── Dataset entries ──

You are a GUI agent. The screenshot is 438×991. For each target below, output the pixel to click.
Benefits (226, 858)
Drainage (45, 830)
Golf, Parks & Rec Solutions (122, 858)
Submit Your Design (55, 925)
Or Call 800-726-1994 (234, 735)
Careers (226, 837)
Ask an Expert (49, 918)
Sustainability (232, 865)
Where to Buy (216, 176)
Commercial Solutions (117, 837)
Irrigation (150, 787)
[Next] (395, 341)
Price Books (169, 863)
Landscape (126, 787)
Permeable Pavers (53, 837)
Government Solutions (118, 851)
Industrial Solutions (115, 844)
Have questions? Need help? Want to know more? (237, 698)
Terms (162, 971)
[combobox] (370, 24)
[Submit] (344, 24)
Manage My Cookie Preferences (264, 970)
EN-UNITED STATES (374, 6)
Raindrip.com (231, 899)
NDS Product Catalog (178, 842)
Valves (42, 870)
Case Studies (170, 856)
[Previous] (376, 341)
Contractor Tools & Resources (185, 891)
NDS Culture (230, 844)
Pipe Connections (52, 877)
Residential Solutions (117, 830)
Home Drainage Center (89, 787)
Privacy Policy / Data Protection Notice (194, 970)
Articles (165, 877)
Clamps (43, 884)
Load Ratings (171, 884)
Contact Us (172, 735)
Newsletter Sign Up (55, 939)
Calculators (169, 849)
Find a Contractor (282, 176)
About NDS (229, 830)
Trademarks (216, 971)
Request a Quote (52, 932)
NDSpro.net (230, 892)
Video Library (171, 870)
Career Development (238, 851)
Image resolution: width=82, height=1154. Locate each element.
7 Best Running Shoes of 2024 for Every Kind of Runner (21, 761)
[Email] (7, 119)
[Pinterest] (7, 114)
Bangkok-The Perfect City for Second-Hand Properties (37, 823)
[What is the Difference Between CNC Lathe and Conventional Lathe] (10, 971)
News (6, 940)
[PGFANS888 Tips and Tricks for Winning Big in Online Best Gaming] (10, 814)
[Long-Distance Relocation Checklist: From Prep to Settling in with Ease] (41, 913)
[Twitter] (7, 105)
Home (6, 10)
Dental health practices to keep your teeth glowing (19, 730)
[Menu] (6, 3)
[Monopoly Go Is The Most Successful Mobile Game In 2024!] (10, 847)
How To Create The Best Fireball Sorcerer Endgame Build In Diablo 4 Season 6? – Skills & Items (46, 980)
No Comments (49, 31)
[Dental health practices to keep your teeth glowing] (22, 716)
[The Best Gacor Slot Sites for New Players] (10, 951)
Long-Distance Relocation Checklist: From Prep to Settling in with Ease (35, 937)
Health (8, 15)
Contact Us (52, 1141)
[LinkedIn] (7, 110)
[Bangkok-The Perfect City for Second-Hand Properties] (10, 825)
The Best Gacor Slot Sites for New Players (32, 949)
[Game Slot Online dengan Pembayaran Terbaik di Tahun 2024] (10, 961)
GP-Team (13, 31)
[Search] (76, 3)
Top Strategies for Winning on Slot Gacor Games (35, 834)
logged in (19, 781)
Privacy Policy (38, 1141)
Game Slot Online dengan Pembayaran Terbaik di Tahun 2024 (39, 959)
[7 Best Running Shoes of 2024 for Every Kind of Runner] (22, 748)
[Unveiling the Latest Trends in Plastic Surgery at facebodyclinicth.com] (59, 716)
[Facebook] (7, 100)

───

Work to be completed
Format the records above as a Markdown table with one row per line and no rows for blank lines. Use the column "Row" for the row number and the column "Line" for the line.

Answer to this problem
| Row | Line |
|---|---|
| 1 | You are a GUI agent. The screenshot is 438×991. For each target below, output the pixel to click. |
| 2 | Benefits (226, 858) |
| 3 | Drainage (45, 830) |
| 4 | Golf, Parks & Rec Solutions (122, 858) |
| 5 | Submit Your Design (55, 925) |
| 6 | Or Call 800-726-1994 (234, 735) |
| 7 | Careers (226, 837) |
| 8 | Ask an Expert (49, 918) |
| 9 | Sustainability (232, 865) |
| 10 | Where to Buy (216, 176) |
| 11 | Commercial Solutions (117, 837) |
| 12 | Irrigation (150, 787) |
| 13 | [Next] (395, 341) |
| 14 | Price Books (169, 863) |
| 15 | Landscape (126, 787) |
| 16 | Permeable Pavers (53, 837) |
| 17 | Government Solutions (118, 851) |
| 18 | Industrial Solutions (115, 844) |
| 19 | Have questions? Need help? Want to know more? (237, 698) |
| 20 | Terms (162, 971) |
| 21 | [combobox] (370, 24) |
| 22 | [Submit] (344, 24) |
| 23 | Manage My Cookie Preferences (264, 970) |
| 24 | EN-UNITED STATES (374, 6) |
| 25 | Raindrip.com (231, 899) |
| 26 | NDS Product Catalog (178, 842) |
| 27 | Valves (42, 870) |
| 28 | Case Studies (170, 856) |
| 29 | [Previous] (376, 341) |
| 30 | Contractor Tools & Resources (185, 891) |
| 31 | NDS Culture (230, 844) |
| 32 | Pipe Connections (52, 877) |
| 33 | Residential Solutions (117, 830) |
| 34 | Home Drainage Center (89, 787) |
| 35 | Privacy Policy / Data Protection Notice (194, 970) |
| 36 | Articles (165, 877) |
| 37 | Clamps (43, 884) |
| 38 | Load Ratings (171, 884) |
| 39 | Contact Us (172, 735) |
| 40 | Newsletter Sign Up (55, 939) |
| 41 | Calculators (169, 849) |
| 42 | Find a Contractor (282, 176) |
| 43 | About NDS (229, 830) |
| 44 | Trademarks (216, 971) |
| 45 | Request a Quote (52, 932) |
| 46 | NDSpro.net (230, 892) |
| 47 | Video Library (171, 870) |
| 48 | Career Development (238, 851) |
| 49 | Image resolution: width=82, height=1154. Locate each element. |
| 50 | 7 Best Running Shoes of 2024 for Every Kind of Runner (21, 761) |
| 51 | [Email] (7, 119) |
| 52 | [Pinterest] (7, 114) |
| 53 | Bangkok-The Perfect City for Second-Hand Properties (37, 823) |
| 54 | [What is the Difference Between CNC Lathe and Conventional Lathe] (10, 971) |
| 55 | News (6, 940) |
| 56 | [PGFANS888 Tips and Tricks for Winning Big in Online Best Gaming] (10, 814) |
| 57 | [Long-Distance Relocation Checklist: From Prep to Settling in with Ease] (41, 913) |
| 58 | [Twitter] (7, 105) |
| 59 | Home (6, 10) |
| 60 | Dental health practices to keep your teeth glowing (19, 730) |
| 61 | [Menu] (6, 3) |
| 62 | [Monopoly Go Is The Most Successful Mobile Game In 2024!] (10, 847) |
| 63 | How To Create The Best Fireball Sorcerer Endgame Build In Diablo 4 Season 6? – Skills & Items (46, 980) |
| 64 | No Comments (49, 31) |
| 65 | [Dental health practices to keep your teeth glowing] (22, 716) |
| 66 | [The Best Gacor Slot Sites for New Players] (10, 951) |
| 67 | Long-Distance Relocation Checklist: From Prep to Settling in with Ease (35, 937) |
| 68 | Health (8, 15) |
| 69 | Contact Us (52, 1141) |
| 70 | [LinkedIn] (7, 110) |
| 71 | [Bangkok-The Perfect City for Second-Hand Properties] (10, 825) |
| 72 | The Best Gacor Slot Sites for New Players (32, 949) |
| 73 | [Game Slot Online dengan Pembayaran Terbaik di Tahun 2024] (10, 961) |
| 74 | GP-Team (13, 31) |
| 75 | [Search] (76, 3) |
| 76 | Top Strategies for Winning on Slot Gacor Games (35, 834) |
| 77 | logged in (19, 781) |
| 78 | Privacy Policy (38, 1141) |
| 79 | Game Slot Online dengan Pembayaran Terbaik di Tahun 2024 (39, 959) |
| 80 | [7 Best Running Shoes of 2024 for Every Kind of Runner] (22, 748) |
| 81 | [Unveiling the Latest Trends in Plastic Surgery at facebodyclinicth.com] (59, 716) |
| 82 | [Facebook] (7, 100) |